I’m told that it’s the one-year anniversary of the beginning of the Occupy Wall Street (OWS) activities. Smarter political minds than mine can tell you why OWS either mattered or not, or matters still or not. My quick take on them (a wholly unoriginal one) is that they introduced an element into the economic conversation that was not simply obsessing about the size of the budget deficit and how to reduce it.
Given that this deficit conversation was inane and destructive, the OWS movement deserves great credit for breaking it up. Further, given that the element OWS introduced in the nation’s conversation—the growth of inequality in recent decades—is the most important economic trend in the past generation, they deserve even further credit; they didn’t just interrupt a dumb conversation, they tried to start a relevant one.
We tried to argue that many of the claims of the OWS movement were well-supported by economic-data—see our paper here. Since then, we have released our newest edition of The State of Working America—see the website (and data) here—which further cements the case that inequality was the primary barrier to decent growth in low– and middle-income households living standards, and which links the growth of this inequality to intentional policy decisions made explicitly to redistribute income upwards.
I will note that previous editions of State of Working America were ground-breaking in using the language of the 99 versus the 1 percent. Unfortunately for EPI, it was Barbara Ehrenreich, and not the authors of State of Working America, who deserved the credit for this one, as she blurbed on the cover:
“This book is our nation’s report card on how the economy is performing—not just for the class that owns private jets and more homes than they can recall—but for the other 99 percent of us as well.”
So, two cheers for OWS for getting more attention paid to the problem of growing inequality than EPI has managed to generate in years of tracking data and writing books.
Why not three cheers? Just a nagging reservation about the path not taken.
In the fall of 2011, the elite policy discussion was mostly about the supposed evils of large budget deficits. But the most-pressing economic problem facing the nation was 9 percent unemployment (and which had been at or above 8.9 percent for more than two years), and the primary tool that would have been effective for reducing this unemployment was larger budget deficits to finance job-sustaining spending like infrastructure investments and safety-net programs. Further, President Obama had just announced a policy proposal (the American Jobs Act) that exactly called for larger near-term deficits to finance these job-sustaining investments and spending to reduce unemployment.
Given all of this, if you had told me that a social movement was about to sweep the land and draw crowds into the street, I would have bet big money that it would have been one focused on reducing joblessness in the near term and which would have fallen into line behind the American Jobs Act. Yet it wasn’t—it was a social movement that had much less to say about unemployment than about inequality. This is a real puzzle to me.
Is it obviously a bad thing that OWS focused on inequality rather than unemployment?
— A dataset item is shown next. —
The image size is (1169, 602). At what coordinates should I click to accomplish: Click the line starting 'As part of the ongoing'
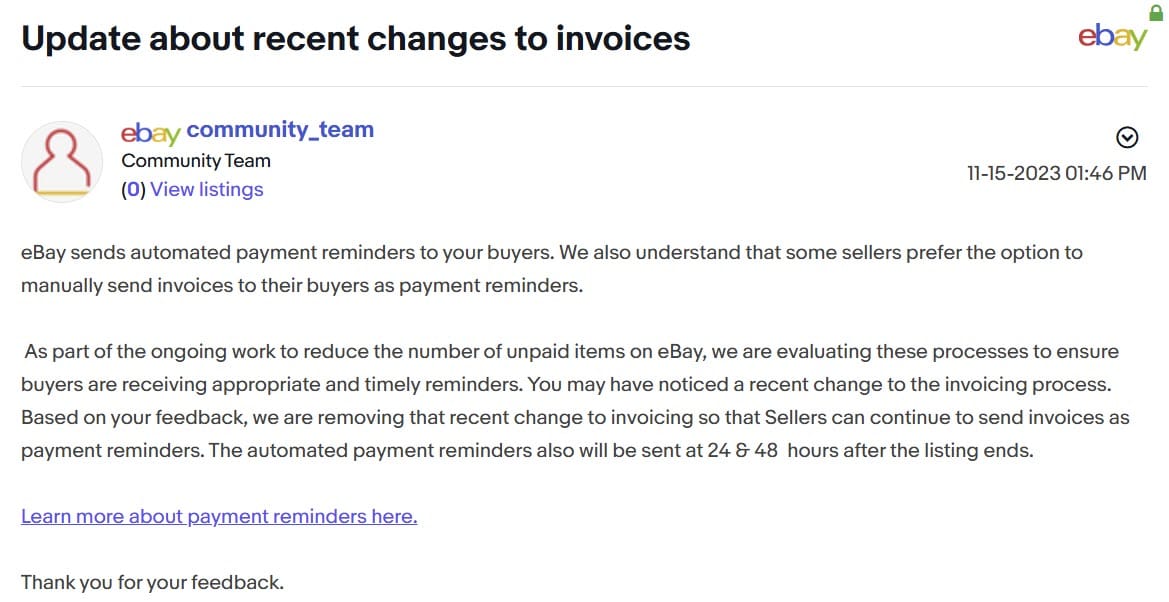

I don’t know. By associating itself more with concrete policy proposals and a problem (unemployment) that was much more solvable in the near term through one-off policies, I think OWS could have borne more immediate fruit by getting behind that fight.
But, the fight over a fair sharing of economic rewards is one that has been with us for a generation and which shows little signs of having swung in a useful direction. By lobbing this issue into the nation’s attention, and by focusing on how elites have too often captured the tools of economic policymaking and used them to redistribute income their way, OWS clearly performed a hugely valuable service. With (lots of) luck, we will look back and say that their protests were the foot-in-the-door of this fight.